The function $f: P -> L$ maps the input point cloud to a set of labels $L = \{l_1, l_2, dots, l_n\}$.
---
= Pilot Study Design
---
#slide()[
#v(1em)
#text(size: 1.2em, weight: "bold")[Pilot Study Aims]
- Establish *baseline* performance using RandLA-Net
- Evaluate feasibility of detecting extremely rare objects (0.001% of data)
][
#image("../assignment_3/fig/example.jpg", width: 100%)
]
---
#slide[
#text(size: 1.1em, weight: "bold")[Current Approaches]
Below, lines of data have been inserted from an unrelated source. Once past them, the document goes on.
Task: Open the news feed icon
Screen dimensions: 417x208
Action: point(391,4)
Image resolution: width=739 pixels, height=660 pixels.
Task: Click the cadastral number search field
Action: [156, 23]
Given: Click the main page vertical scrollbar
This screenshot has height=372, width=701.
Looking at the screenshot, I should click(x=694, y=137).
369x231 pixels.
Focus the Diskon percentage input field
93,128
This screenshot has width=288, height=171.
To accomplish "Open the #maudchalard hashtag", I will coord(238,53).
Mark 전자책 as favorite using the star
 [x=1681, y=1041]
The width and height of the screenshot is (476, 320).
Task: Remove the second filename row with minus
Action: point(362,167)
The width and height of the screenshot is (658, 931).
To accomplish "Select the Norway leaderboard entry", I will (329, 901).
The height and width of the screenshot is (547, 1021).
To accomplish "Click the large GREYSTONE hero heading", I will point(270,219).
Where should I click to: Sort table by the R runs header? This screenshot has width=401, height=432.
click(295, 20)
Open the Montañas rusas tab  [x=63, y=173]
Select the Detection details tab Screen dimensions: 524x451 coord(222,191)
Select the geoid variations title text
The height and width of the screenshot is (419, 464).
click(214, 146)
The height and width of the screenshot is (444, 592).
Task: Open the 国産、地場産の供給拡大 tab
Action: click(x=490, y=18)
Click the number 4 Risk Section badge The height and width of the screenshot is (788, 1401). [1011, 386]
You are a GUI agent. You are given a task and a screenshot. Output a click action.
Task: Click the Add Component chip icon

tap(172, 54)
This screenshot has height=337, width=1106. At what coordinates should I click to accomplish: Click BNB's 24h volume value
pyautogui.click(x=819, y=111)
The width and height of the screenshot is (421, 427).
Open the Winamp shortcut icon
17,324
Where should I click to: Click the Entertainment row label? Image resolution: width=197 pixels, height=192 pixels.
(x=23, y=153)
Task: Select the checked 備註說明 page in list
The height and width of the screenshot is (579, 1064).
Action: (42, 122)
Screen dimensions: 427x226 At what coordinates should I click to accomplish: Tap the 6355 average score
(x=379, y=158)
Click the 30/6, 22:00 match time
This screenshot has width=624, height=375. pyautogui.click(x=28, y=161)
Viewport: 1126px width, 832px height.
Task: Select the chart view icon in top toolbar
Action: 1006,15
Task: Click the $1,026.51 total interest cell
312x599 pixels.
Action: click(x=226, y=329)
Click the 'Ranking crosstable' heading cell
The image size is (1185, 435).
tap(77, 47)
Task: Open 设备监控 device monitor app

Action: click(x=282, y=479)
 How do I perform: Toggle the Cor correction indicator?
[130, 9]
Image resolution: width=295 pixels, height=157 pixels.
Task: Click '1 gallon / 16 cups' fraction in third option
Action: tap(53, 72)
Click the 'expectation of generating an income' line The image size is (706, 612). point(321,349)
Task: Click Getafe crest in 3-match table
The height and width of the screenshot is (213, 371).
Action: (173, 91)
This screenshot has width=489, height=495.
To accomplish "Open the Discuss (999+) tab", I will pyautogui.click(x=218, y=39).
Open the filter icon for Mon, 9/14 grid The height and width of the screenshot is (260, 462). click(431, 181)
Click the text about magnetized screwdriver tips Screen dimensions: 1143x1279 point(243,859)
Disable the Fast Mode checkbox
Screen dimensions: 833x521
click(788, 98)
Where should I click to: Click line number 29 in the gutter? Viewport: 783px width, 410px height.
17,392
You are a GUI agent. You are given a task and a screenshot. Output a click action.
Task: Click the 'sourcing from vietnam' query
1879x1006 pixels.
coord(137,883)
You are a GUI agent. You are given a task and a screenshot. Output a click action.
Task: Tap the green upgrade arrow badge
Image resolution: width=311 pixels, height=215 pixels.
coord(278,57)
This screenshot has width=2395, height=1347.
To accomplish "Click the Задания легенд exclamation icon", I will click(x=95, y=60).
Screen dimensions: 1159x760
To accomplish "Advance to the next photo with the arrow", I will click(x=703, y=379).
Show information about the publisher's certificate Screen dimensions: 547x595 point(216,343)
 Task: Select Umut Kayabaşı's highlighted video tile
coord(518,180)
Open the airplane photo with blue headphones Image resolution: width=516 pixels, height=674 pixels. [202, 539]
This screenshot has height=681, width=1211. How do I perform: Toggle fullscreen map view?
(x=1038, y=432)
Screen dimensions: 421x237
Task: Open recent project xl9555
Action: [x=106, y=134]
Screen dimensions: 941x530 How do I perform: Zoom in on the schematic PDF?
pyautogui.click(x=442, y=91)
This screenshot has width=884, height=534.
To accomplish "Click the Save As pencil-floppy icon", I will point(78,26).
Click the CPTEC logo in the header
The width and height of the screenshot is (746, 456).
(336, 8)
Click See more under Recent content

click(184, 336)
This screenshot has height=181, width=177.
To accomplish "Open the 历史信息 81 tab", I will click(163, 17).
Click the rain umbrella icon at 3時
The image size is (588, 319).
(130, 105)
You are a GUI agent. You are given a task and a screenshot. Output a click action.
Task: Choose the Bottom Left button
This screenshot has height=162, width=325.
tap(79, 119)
- PointNet and PointNet++: Improved local feature extraction but computationally expensive for large point clouds
- *RandLA-Net*: Balances efficiency and accuracy through random sampling with local feature aggregation
- Attention-based methods: Focus on global context but may overlook local details, eg PointTransformer
We choose *RandLA-Net* for baseline.
]
= Data and Metrics
#slide[
#text(size: 1.1em, weight: "bold")[Training Setup]
- *858* training files, *172* test files
- Only *18* training files and *1* test file contain foreign objects
- *1/4* downsampling ratio
- NVIDIA RTX 4090 GPU
][
#text(size: 1.1em, weight: "bold")[Data Collection]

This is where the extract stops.